X-TRO (1982)

Une invasion extra-terrestre insolite et effrayante qui compense son manque de moyens par une inventivité permanente

X-TRO

1982 – GB

Réalisé par Harry Bromley Davenport

Avec Philip Sayer, Bernice Stegers, Danny Brainin, Maryam d’Abo, Simon Nash, Peter Mandell, David Cardy

THEMA EXTRA-TERRESTRES

Certains films transcendent leur cruel manque de moyen pour cultiver une atmosphère insolite qui, volontairement ou non, les mue en œuvres singulières, hors norme et déconcertantes. Tel est le cas de X-Tro, seul véritable coup d’éclat du réalisateur Harry Bromley Davenport dont le premier long-métrage, Whispers of Fear, est passé inaperçu, et dont le reste de la carrière fut consacré à tenter de réitérer en vain le « miracle » de X-Tro. Le postulat du film est assez simple. Alors qu’il joue à lancer un bâton à son chien, un homme est enlevé devant chez lui par une lumière mystérieuse sous les yeux de son fils, puis réapparaît trois ans plus tard totalement amnésique. Son épouse ayant entretemps refait sa vie, certaines tensions s’instillent dans cette famille soudain recomposée, à laquelle s’ajoute une jolie babysitter française incarnée par Maryam d’Abo (future James Bond Girl de Tuer n’est pas Jouer).

En s’appuyant sur cette trame, Davenport se met à collectionner les séquences surréalistes et perturbantes : une créature aux allures d’homme-sauterelle qui surgit en pleine nuit au bord d’une route de campagne et agresse un couple d’automobiliste ; une femme fécondée par la bête qui accouche d’un adulte en temps record et meurt en baignant dans ses entrailles ; des jouets qui prennent vie (un clown nain, un soldat robot, un tank) et attaquent les habitants d’un immeuble ; un père qui dépose dans la nuque de son fils des larves étranges ; une jeune fille transformée en cocon géant qui pond des œufs sphériques dans une baignoire ; un homme qui se désquame jusqu’à se muer en créature extra-terrestre… Rien de comparable à ces visions de cauchemar n’avait encore été montré sur un écran, le titre même du film – sorte d’acronyme inventé de toutes pièces – suggérant une approche inédite du thème de l’extraterrestre, loin d’AlienE.T. ou Rencontres du Troisième Type chez qui il puise pourtant quelques idées narratives ou visuelles. 

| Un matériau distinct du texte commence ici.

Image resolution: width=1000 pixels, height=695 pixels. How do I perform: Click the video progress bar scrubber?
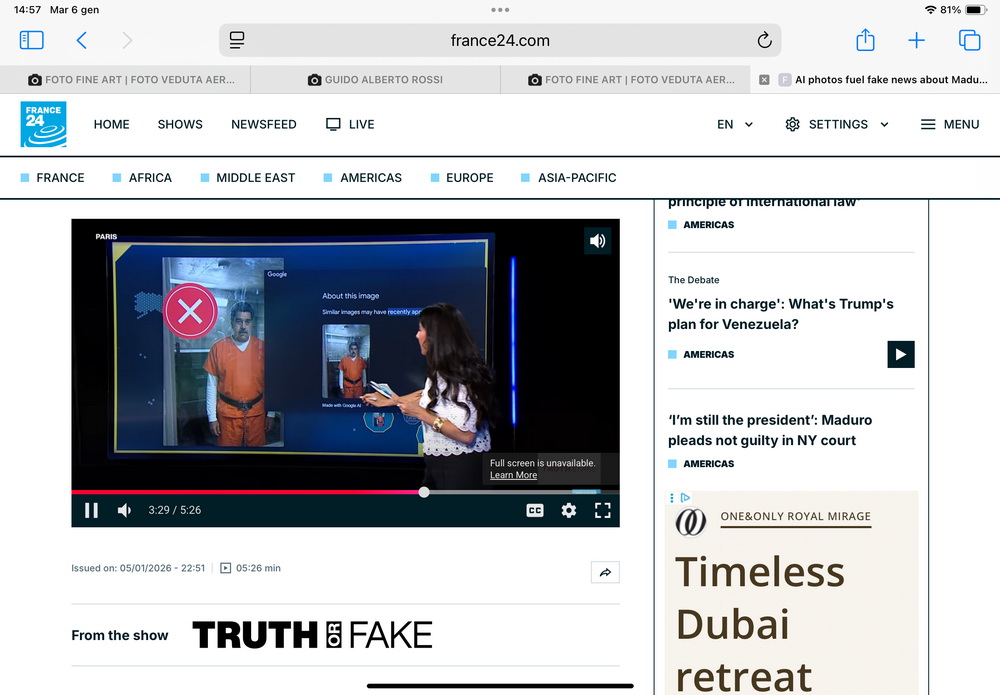tap(424, 492)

Atmosphère pesante et effets choc

Bricolant avec les moyens du bord, Davenport écrit lui-même une musique synthétique volontiers stridente, tandis que les équipes des effets spéciaux font ce qu’elles peuvent. Les trucages optiques très maladroits jouent prudemment la carte de la suggestion. Ils sont supervisés par Tom Harris, qui allait se spécialiser ensuite dans la série TV et qu’on retrouve tout de même au générique de L’Attaque des Clones. Quant aux multiples et inventifs effets de créatures, ils sont l’œuvre de Francis Coates, dont la filmographie comptera les animatroniques de L’Histoire sans Fin, les maquettes de M.A.L. et les effets de Perdus dans l’Espace. L’atmosphère pesante du film, sa fusion décomplexée entre la science-fiction pure et l’horreur graphique et sa volonté manifeste de sortir des sentiers battus nous font excuser ses maladresses et son budget ridicule. Voilà sans doute pourquoi X-Tro s’est depuis mué en objet de culte. X-Tro 2 et X-Tro 3 n’en retrouveront ni l’alchimie, ni le grain de folie. Harry Bromley Davenport disparaîtra donc dans les limbes du direct-to-video anonyme. On ne peut pas en dire autant du producteur exécutif Robert Shaye, qui allait connaître la consécration deux ans plus tard avec Les Griffes de la Nuit.